I soak wild game and catfish in salt water but domestic rabbits really dont need it unless maybe you been feeding some strong feed to them. 

your better off just letting them hang and let the blood drain. then butcher,rinse,pack,freeze.


----------



## MaggieJ (Feb 6, 2006)

The salt in the water is to draw out the blood. I've done this in the past with wild game but I do not do it with domestic rabbit. If you bleed out properly I feel it is unnecessary although some people feel it results in a milder, more tender meat. I do age my rabbit meat for 2 - 3 days in the refrigerator before freezing it, although once when I forgot I did not notice any difference.


----------



## Macybaby (Jun 16, 2006)

I don't do the salt soak with my domestic rabbits either. I find there is almost no blood in the meat with the way I shoot them, put them in a bucket head down then hang them by the back legs and cut off the head. Then they stay hung up until I'm all done.

I've seen how much blood can be in the meat with wild rabbits that DH has shot and carried home and then butchered without hanging them or cutting off the head until about the last part of the process.

I may try soaking a few of the next group I do to see if I notice a difference. Right now my meat is mild and tender, If it made it more milder and tenderer, it might be like eating mush LOL! 

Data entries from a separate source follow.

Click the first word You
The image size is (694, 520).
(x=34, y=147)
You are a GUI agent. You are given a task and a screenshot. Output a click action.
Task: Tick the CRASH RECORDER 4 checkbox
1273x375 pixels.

I also let my buns sit a few days in the fridge before freezing, but have not butchered a domestic one older than about 13 weeks.

Cathy


----------



## katduck (Jul 10, 2008)

I put salt (don't measure) in the water that I drop the carcasses into after cleaning to cool down for a couple hours. But I remove them from the water for aging in the fridge. I don't want them soaking in water, salted or not, long term, as I think it would have an affect on the consistency of the flesh.

Kat


----------



## arachyd (Feb 1, 2009)

You may be surprised at how pink-tinged the salt water is after a day or two. It really does draw out blood, even if you've hung the carcass to drain. Another thought, we let the meat age a couple of days in the fridge to let rigor mortis pass. During that time the salt is a deterrent to bacteria growing in the meat.


----------



## MaggieJ (Feb 6, 2006)

Many people - myself included - do not use the salt water method because we are limiting our sodium intake.


----------